# Provided data
▽
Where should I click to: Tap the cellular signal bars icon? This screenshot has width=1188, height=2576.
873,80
△
▽
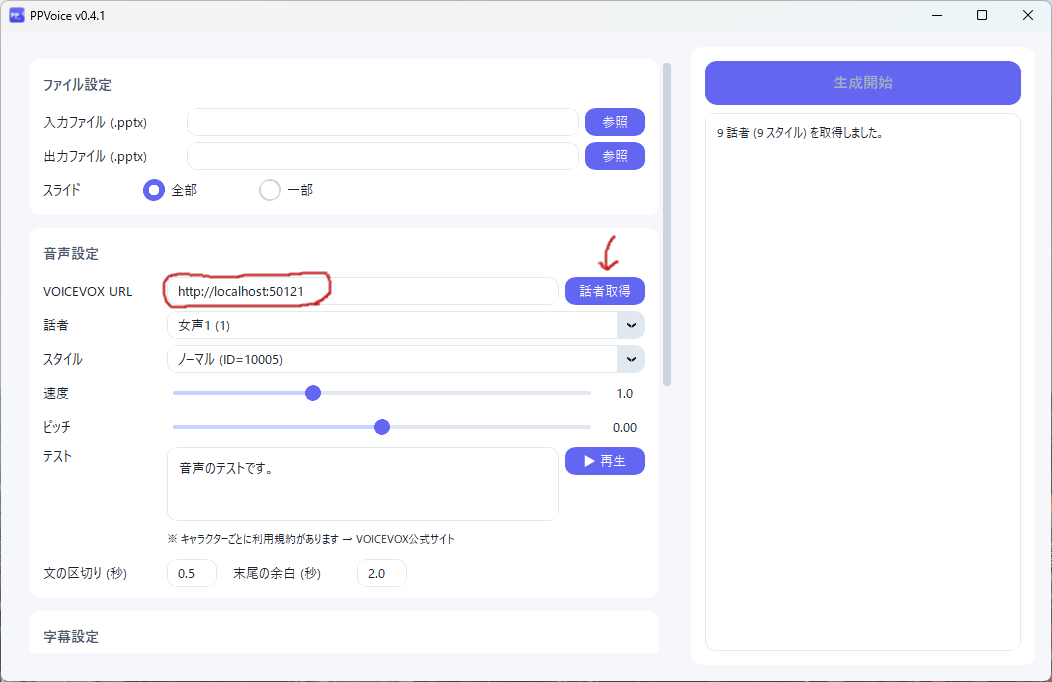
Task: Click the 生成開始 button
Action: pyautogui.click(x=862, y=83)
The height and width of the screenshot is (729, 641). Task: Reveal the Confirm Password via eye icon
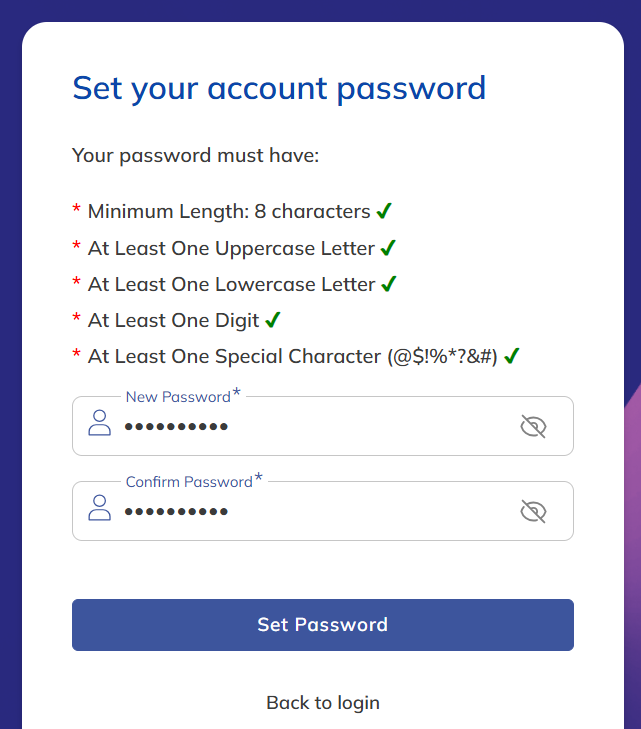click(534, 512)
△
▽
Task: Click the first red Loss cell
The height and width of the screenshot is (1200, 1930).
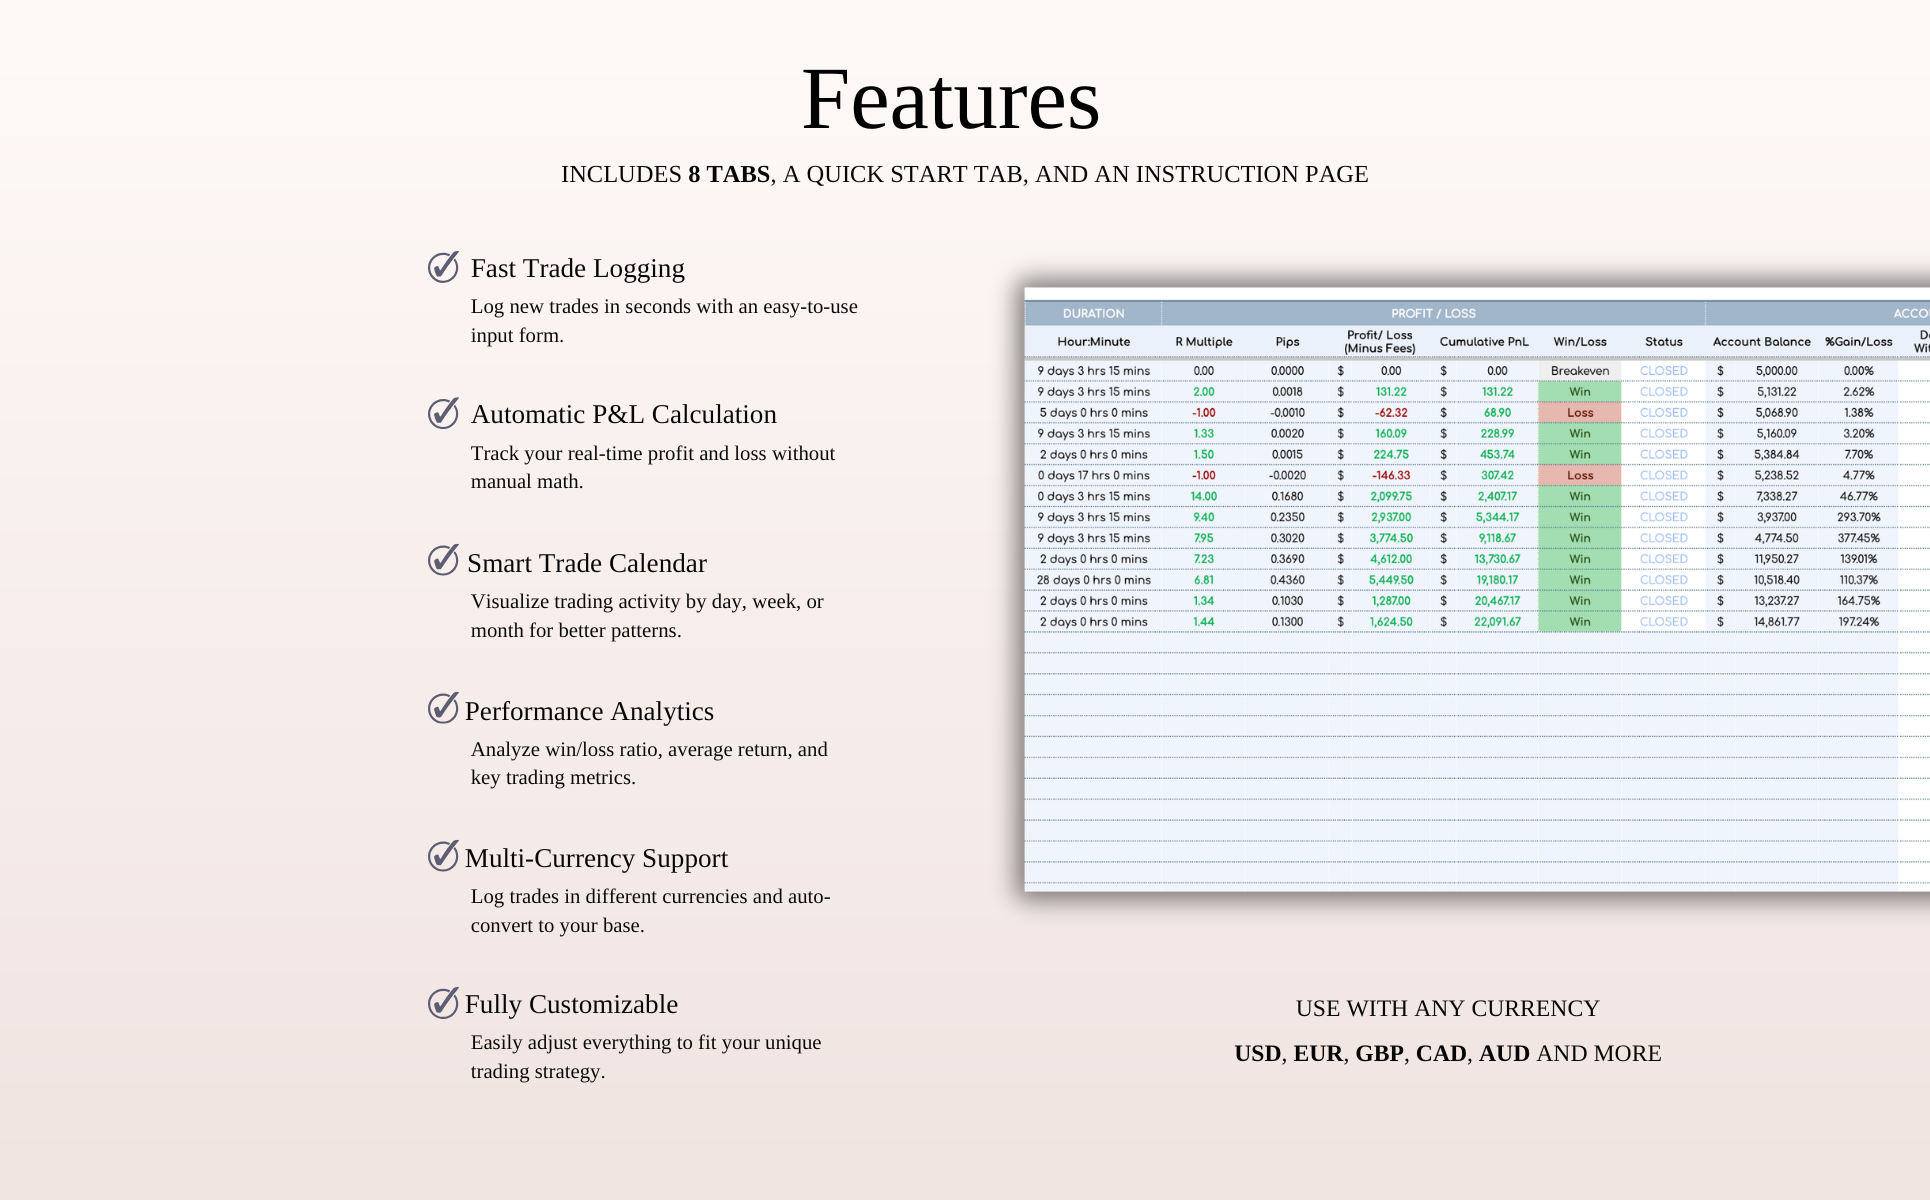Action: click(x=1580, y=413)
△
# What is required
Arrange everything from the line containing "Task: Click the first red Loss cell" down to the line containing "Action: click(x=1580, y=413)" as a two-column CSV with the columns instruction and response, one row per record, each value in a single quoted field with line breaks replaced by spaces. Leave the pictures out.

# Output of the task
instruction,response
"Task: Click the first red Loss cell The height and width of the screenshot is (1200, 1930).","Action: click(x=1580, y=413)"